La malabsorción de la fructosa es una situación mucho más común que puede afectar a más de un 30% de la población. En este caso, las células intestinales no son capaces de absorber de manera total o parcial la fructosa, generando síntomas gastrointestinales como diarreas, dolor abdominal, náuseas o gases. Esta situación puede ser irreversible o reversible.
La dieta debe ser restringida en fructosa. El grado de restricción variará de pendiendo de la severidad de la malabsorción. Si la malabsorción es parcial, entonces es posible consumir ciertos alimentos con bajo contenido en fructosa e inclusive, una cantidad moderada de alimentos con un elevado contenido en fructosa.

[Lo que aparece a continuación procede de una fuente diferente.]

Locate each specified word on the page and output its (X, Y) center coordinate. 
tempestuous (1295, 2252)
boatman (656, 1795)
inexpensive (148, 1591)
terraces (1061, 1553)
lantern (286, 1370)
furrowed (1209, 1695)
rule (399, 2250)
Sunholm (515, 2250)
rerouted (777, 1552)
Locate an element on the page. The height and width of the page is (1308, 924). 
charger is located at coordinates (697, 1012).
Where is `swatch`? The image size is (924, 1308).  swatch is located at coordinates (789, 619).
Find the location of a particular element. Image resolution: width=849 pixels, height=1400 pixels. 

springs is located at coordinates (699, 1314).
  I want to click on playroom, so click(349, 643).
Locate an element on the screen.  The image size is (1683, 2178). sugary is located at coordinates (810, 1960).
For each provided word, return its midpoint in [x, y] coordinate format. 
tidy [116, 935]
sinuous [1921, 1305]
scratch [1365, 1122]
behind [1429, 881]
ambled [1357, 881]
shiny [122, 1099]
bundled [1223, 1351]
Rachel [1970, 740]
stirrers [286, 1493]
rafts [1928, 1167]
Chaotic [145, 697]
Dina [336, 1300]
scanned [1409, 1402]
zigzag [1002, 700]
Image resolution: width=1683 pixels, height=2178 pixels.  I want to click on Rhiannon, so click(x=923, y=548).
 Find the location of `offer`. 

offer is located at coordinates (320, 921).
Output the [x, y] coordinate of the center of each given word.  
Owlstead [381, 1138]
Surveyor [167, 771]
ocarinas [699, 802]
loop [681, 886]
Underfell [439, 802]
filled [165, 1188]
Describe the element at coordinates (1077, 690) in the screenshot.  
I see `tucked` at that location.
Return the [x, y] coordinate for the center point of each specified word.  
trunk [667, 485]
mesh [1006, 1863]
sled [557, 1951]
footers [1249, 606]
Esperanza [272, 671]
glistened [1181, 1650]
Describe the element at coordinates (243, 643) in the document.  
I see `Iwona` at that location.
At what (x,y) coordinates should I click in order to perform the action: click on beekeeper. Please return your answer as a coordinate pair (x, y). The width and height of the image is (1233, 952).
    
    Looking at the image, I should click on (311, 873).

Tabla propia realizada por un profesional de la nutrición
Tabla propia realizada por un profesional de la nutrición

Prestar especial atención a las etiquetas de los alimentos donde se indique:
(E-420 Sorbitol) y Fructosa

Recomendaciones que ayudarán a mejorar la tolerancia a fructosa y sorbitol:

  • Las frutas mejor toleradas con bajo contenido de fructosa incluyen la naranja, mandarina, plátano, limón, lima, fresa, kiwi, aguacate, mora, uva y melón.

  • Ingerir alimentos con fructosa en pequeñas cantidades repartidas a lo largo del día, ej. tomar sólo una pieza de fruta o equivalente cada vez, máximo 2-3 piezas al día.

  • Las verduras mejor toleradas incluyen acelga, brócoli, espinacas, apio, alcachofas, berros, tapioca, setas (champiñones), lechuga, escarola y endibias. Las patatas viejas contienen menos fructosa que las nuevas.

  • Mediante la cocción las verduras pierden fructosa (se pierde en el caldo de cocción, debemos desecharlo), lo que mejora su tolerancia.

  • Limitar la ingesta de alimentos con un contenido de fructosa superior al de glucosa así como alimentos que contengan mezclas de fructosa y sorbitol. Esto ocurre en algunas frutas (manzanas, peras, ciruelas, cerezas, melocotones, albaricoques,…), zumos de frutas comerciales, y algunos dulces (chicles, caramelos, golosinas,…).

  • Los alimentos de origen animal (carnes, pescados, huevos, leche…) se pueden comer sin problemas si no están elaborados. En el procesamiento pueden añadirse fructosa y sorbitol.
  • En general se deben evitar bebidas comerciales de frutas (zumos y refrescos) y todas aquellas edulcoradas con fructosa y sorbitol.

  • Muchos medicamentos en jarabe contienen glucosa o sorbitol. Aunque la cantidad ingerida es pequeña y generalmente no provoca síntomas, consulte con su médico por posibles alternativas.